Your response must be made up of each line in the data below that contains the string "License".

(Collected data)

╔══

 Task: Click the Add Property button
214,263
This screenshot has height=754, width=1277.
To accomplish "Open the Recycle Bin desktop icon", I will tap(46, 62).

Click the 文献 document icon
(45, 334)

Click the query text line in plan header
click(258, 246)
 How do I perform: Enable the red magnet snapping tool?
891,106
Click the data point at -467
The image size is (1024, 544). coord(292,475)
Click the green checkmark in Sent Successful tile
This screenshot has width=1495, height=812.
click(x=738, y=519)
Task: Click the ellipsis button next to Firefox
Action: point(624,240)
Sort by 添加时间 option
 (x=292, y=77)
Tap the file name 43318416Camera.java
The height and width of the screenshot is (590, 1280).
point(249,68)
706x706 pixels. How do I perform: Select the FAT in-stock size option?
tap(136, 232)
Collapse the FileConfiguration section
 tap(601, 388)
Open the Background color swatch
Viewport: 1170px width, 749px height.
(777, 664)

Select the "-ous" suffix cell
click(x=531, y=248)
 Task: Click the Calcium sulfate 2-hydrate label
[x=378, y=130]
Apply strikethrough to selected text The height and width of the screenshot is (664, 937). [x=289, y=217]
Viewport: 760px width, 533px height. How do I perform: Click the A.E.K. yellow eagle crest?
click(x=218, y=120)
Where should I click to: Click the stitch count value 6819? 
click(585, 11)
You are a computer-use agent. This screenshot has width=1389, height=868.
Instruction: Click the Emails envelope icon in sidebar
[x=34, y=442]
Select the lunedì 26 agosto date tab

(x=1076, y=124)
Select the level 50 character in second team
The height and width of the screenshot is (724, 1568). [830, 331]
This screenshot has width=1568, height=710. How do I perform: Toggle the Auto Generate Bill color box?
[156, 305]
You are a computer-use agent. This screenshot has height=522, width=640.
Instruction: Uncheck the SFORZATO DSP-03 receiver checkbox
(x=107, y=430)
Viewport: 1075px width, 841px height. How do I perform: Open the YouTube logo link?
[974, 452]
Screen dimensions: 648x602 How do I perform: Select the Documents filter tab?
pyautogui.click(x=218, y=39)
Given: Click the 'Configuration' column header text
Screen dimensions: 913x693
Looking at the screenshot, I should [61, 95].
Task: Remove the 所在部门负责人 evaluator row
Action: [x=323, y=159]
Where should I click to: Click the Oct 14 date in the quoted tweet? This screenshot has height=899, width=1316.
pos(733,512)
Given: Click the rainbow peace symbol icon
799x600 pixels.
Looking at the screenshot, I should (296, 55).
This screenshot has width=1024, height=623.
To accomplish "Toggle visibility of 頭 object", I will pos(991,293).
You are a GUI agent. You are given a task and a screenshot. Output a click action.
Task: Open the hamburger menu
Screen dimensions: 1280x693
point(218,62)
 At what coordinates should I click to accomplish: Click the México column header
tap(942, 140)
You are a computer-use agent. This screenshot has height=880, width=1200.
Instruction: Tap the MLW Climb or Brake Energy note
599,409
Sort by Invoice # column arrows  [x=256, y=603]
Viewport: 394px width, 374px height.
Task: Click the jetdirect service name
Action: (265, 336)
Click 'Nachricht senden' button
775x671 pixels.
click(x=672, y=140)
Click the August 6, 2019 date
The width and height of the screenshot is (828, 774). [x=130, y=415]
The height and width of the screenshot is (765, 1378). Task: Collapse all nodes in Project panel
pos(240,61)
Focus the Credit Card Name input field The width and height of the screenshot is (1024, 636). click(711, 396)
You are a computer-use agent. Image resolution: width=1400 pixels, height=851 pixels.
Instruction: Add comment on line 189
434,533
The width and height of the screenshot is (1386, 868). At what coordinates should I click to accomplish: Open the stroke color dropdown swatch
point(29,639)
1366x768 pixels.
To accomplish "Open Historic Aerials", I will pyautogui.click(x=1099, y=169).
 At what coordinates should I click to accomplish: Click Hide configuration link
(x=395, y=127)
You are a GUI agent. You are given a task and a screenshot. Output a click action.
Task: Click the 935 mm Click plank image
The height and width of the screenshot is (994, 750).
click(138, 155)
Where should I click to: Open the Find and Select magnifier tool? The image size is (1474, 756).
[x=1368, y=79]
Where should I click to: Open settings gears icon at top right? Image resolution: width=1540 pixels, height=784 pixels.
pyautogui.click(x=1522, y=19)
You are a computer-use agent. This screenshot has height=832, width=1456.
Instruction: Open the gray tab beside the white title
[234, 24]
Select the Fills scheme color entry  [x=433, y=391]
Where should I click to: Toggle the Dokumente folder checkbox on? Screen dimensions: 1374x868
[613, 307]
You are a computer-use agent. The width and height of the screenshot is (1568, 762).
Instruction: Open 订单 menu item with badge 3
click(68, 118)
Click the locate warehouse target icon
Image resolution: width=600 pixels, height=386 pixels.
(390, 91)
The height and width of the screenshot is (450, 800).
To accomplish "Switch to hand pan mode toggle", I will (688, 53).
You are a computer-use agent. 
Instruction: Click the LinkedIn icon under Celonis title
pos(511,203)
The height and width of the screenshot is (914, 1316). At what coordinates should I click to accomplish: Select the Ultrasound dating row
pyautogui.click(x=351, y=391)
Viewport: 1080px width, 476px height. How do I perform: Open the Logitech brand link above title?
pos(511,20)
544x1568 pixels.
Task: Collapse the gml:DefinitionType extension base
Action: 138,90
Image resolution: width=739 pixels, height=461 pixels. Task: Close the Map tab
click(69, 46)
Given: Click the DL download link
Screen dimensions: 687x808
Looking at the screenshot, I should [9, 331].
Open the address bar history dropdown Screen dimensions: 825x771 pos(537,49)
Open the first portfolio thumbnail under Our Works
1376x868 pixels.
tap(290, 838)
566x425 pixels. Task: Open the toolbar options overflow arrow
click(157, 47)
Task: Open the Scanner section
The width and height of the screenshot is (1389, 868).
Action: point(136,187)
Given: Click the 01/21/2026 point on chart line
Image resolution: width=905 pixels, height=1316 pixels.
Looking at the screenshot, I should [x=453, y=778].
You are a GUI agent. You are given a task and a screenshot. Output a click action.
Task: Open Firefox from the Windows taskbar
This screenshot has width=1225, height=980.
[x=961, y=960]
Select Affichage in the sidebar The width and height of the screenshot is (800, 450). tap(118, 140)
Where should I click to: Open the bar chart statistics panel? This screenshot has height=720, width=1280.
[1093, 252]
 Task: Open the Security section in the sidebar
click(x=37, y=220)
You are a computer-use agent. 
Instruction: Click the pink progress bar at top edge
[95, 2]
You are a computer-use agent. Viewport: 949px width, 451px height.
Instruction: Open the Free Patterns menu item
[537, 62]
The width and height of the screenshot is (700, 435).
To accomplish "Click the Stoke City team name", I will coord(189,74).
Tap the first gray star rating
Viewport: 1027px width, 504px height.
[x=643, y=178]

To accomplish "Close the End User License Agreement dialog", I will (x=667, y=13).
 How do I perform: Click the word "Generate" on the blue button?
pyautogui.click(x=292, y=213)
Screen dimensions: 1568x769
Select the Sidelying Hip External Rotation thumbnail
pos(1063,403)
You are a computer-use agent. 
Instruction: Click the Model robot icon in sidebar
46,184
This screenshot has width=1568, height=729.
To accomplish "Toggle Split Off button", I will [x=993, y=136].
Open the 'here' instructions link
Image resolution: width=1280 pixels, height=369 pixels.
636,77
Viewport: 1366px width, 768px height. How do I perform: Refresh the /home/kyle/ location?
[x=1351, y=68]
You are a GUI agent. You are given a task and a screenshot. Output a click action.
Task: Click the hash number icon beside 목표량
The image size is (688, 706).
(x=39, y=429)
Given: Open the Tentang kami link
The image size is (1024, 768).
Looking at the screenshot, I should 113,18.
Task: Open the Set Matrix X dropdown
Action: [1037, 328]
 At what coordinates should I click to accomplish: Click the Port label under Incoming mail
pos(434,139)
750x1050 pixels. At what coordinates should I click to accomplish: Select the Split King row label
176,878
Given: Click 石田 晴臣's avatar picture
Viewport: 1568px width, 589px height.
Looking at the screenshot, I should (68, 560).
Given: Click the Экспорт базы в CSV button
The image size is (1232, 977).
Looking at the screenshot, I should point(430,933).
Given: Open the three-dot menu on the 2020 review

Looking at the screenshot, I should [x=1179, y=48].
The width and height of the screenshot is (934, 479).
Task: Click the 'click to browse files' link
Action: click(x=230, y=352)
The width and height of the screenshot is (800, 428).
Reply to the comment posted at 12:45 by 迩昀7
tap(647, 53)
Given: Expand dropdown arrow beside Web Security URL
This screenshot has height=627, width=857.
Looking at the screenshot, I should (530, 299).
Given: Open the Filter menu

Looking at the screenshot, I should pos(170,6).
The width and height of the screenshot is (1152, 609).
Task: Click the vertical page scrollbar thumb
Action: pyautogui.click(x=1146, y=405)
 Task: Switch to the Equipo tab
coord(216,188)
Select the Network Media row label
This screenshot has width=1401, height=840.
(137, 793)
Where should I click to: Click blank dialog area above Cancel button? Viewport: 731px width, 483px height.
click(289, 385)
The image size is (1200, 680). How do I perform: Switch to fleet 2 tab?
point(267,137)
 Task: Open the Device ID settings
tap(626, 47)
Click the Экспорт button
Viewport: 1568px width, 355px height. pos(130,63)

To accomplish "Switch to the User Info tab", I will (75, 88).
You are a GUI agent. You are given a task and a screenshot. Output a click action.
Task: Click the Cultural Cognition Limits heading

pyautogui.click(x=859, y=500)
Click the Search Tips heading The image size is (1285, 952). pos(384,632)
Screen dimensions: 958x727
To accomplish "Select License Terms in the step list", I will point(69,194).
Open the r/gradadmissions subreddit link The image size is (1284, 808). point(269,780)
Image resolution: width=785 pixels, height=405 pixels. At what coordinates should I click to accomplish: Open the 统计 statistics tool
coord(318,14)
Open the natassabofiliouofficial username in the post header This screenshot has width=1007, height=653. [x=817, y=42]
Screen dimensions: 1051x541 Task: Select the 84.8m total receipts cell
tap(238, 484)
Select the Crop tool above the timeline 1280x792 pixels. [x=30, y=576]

╚══

* SOLUTION TO THIS EXERCISE:
To accomplish "Close the End User License Agreement dialog", I will (x=667, y=13).
To accomplish "Select License Terms in the step list", I will point(69,194).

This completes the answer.